+++ ФРАГМЕНТ ТЕКСТА

Автор работы: Пользователь скрыл имя, 24 Июля 2011 в 16:10, реферат
XVII век — век перехода к литературе нового времени. Это век развития индивидуального начала во всем: в самом писателе и в его творчестве; век развития индивидуальных вкусов и стилей, писательского профессионализма и чувства авторской собственности, индивидуального, личностного протеста, связанного с трагическими поворотами в биографии писателя, и индивидуального начала в действующих лицах литературных произведений. Личностное начало способствует появлению силлабической поэзии и регулярного театра.
Литература «переходного века»……………………………………………………………3
Раздел 1. Литература первой половины XVII столетия
Общая характеристика …………………………………………………………………..3
Агитационная письменность Смутного времени. «Открытие характера» …………..6
Открытие «частного человека» …………………………………………………………12
Раздел 2. Литература второй половины XVII столетия
Общая характеристика …………………………………………………………………..15
Первый опыт романа……………………………………………………………………..19
3. Переводная и оригинальная новелла……………………………………………………..22
4. Повесть о Горе-Злосчастии……………………………………………………………….23
Список использованных источников………………………………………………………28
В средневековом историческом повествовании человек «абсолютизируется» — он либо абсолютно добр, либо абсолютно зол. Переходы из одного состояния в другое возможны (в том случае, например, когда язычник становится христианином), но это не постепенный, сопровождаемый колебаниями и рефлексией процесс, а резкая, мгновенная метаморфоза. Авторы XVII в. уже не считают злое или доброе начала в характере человека чем-то изначальным, вечным, раз навсегда данным. Изменчивость характера, как и его контрастность, сложность, противоречивость теперь не смущают писателя: напротив, он доискивается причин такой изменчивости, указывая, наряду с общим постулатом о «свободной воле», на человеческое тщеславие, властолюбие, влияние других людей и проч.

++++++
+++ ИЗВЛЕЧЁННЫЕ ЗАПИСИ

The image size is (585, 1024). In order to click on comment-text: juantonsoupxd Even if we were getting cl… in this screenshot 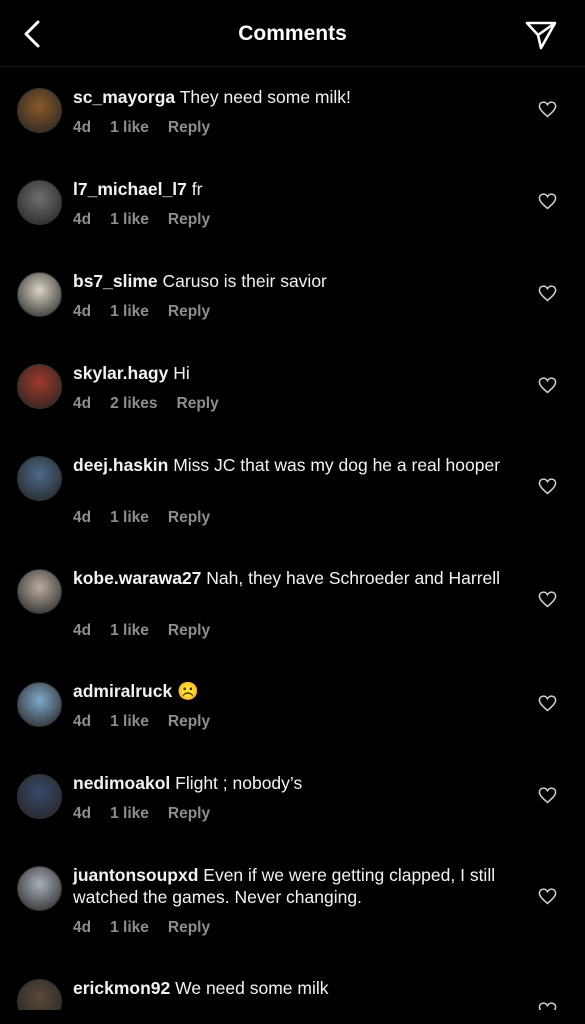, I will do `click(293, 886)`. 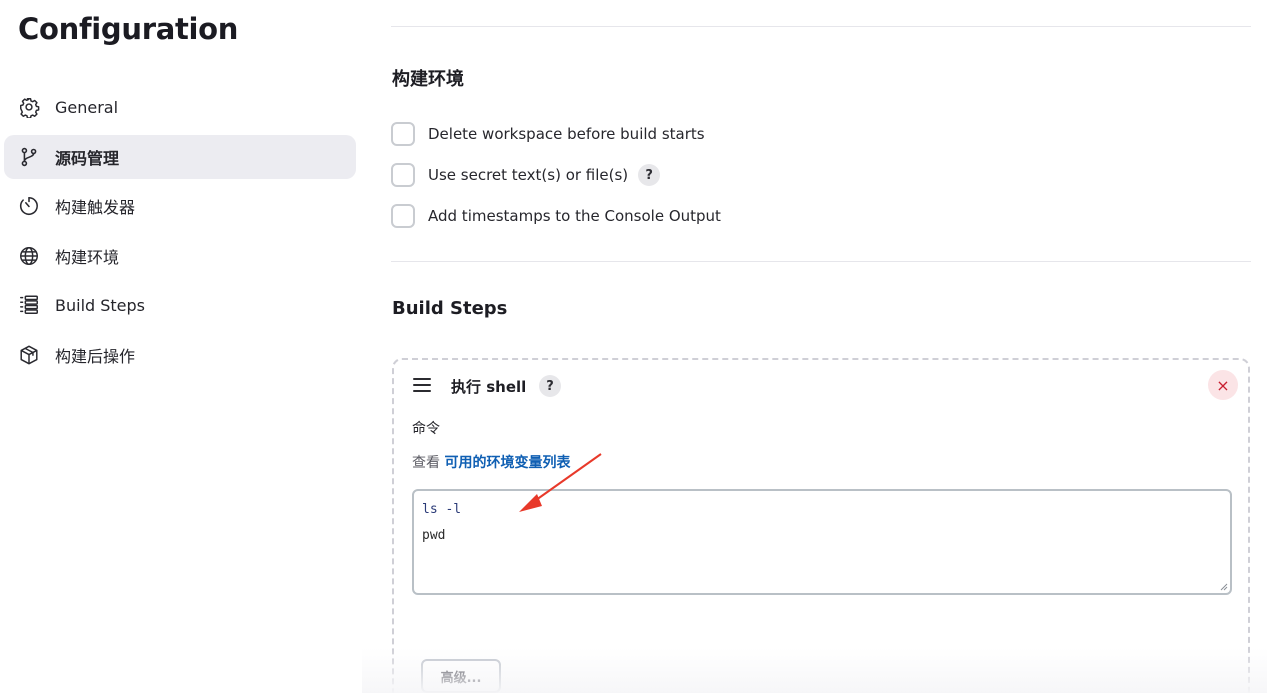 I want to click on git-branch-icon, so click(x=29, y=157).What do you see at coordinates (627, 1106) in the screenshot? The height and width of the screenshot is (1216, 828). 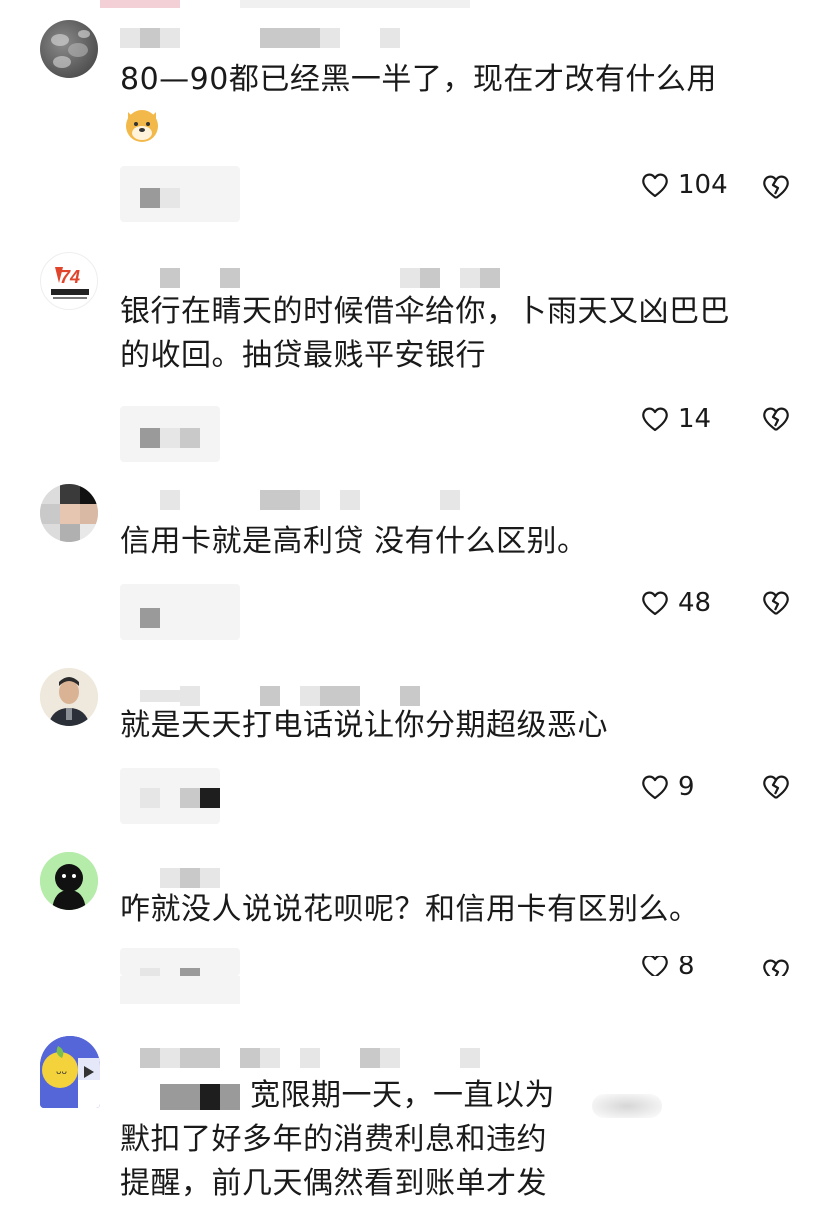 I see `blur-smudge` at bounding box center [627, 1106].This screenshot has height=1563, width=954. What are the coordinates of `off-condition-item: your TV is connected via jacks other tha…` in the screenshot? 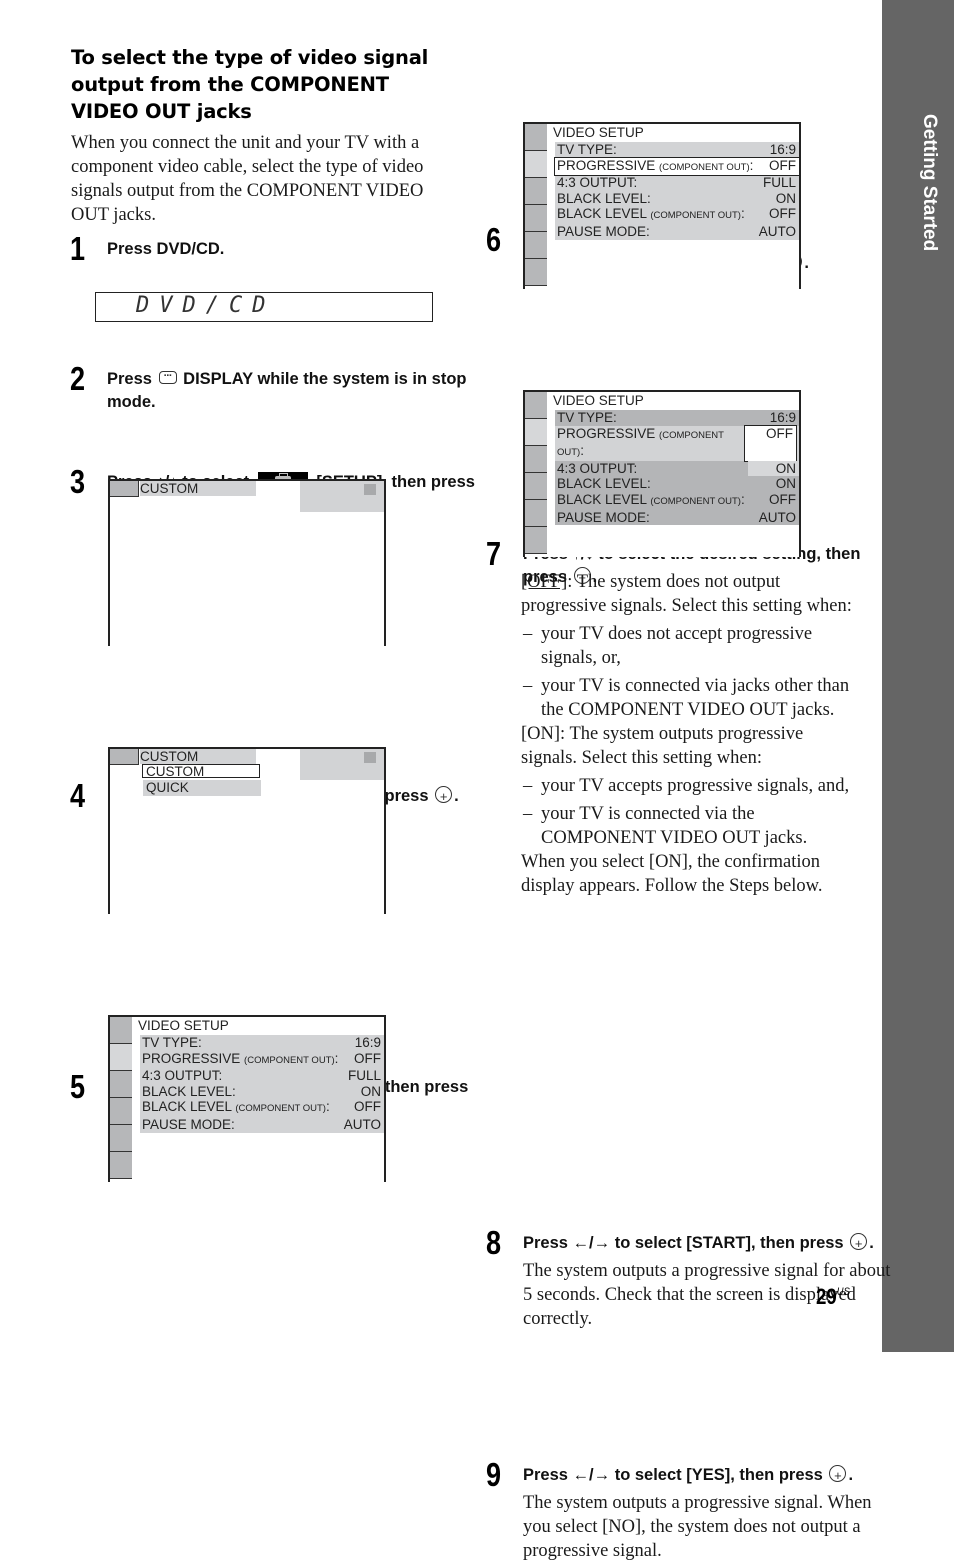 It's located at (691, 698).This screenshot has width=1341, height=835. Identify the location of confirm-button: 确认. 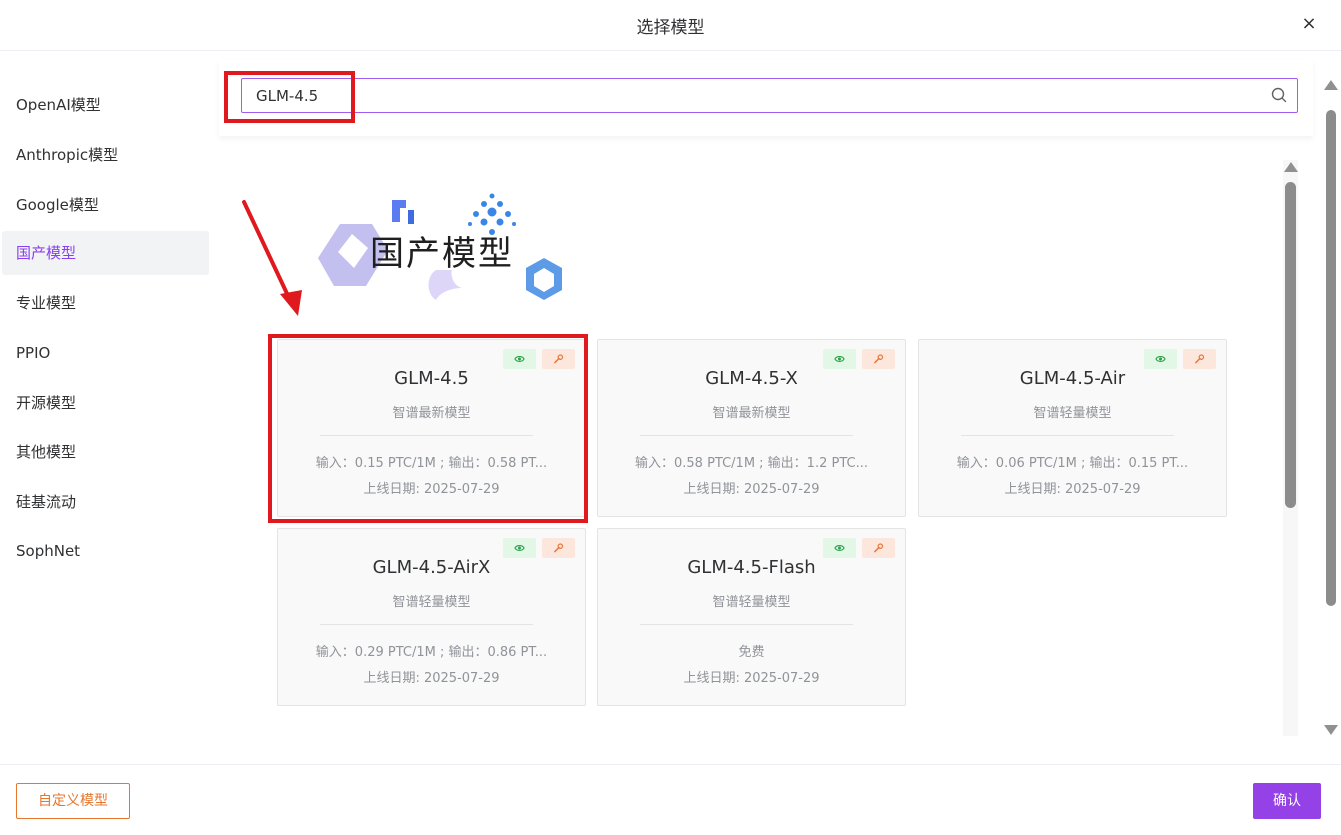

++++++

Подхватите реферат о литературе XVII века и продолжите его изложение, начиная сразу после последнего приведённого предложения.

Строго говоря, русское средневековье умело описывать это и до XVII в. Если обратиться к памятникам XI–XVI вв., то «ряд поучений и извлеченных из них афоризмов со всей четкостью и определенностью говорят о том, что „по естеству“, т. е. от природы, человек не бывает ни только добр, ни только зол: он становится таким „по обычаю“, в результате складывающихся привычек. Выработанные навыки оказываются прочнее врожденных черт характера — „обычай предложився крепльши есть естьства“ (Пчела)… В каждом человеке есть и доброе, и злое. „Къто же е без греха, разве един бог“ — это изречение выписал уже составитель Изборника 1076 г., и дожило оно до записи Даля в виде пословицы: „Един бог без греха“». Но этот «психологизм» присущ только учительным памятникам — таким сборникам афоризмов, как «Пчела» и «Мудрость Менандра», а также ветхозаветным книгам «Притчи Соломона», «Премудрость Соломона», «Премудрость Иисуса сына Сирахова». Корни их «психологизма» уходят в мощную древнюю культуру, как ветхозаветную, так и античную (почти исключительно греческую). Чем объяснить, что этот «психологизм», будучи пересажен на русскую почву, не вышел за пределы учительных сборников? В культуре между некоей идеей, даже сформулированной, и практическим ее воплощением всегда существует дистанция. Как скоро она будет преодолена и будет ли преодолена вообще, — зависит от конкретной культурной ситуации. Многовековый разлад между «психологизмом» учительных сборников и «абсолютным человеком» подавляющего большинства древнерусских литературных жанров был преодолен после Смуты. Размышляя о причинах московской «замятни», один из тогдашних авторов прямо заявлял: «Толикое наказание и гнев воздвижеся, еже немалому удивлению, паче же и слезам достойно. И ни едина книга богословец, ниже жития святых, и ни философския, ни царьственныя книги, ни гранографы, ни историки, ни прочия повестныя книги не произнесоша нам таковаго наказания ни на едину монархию, ниже на царьства и княжения, еже случися над превысочайшею Россиею».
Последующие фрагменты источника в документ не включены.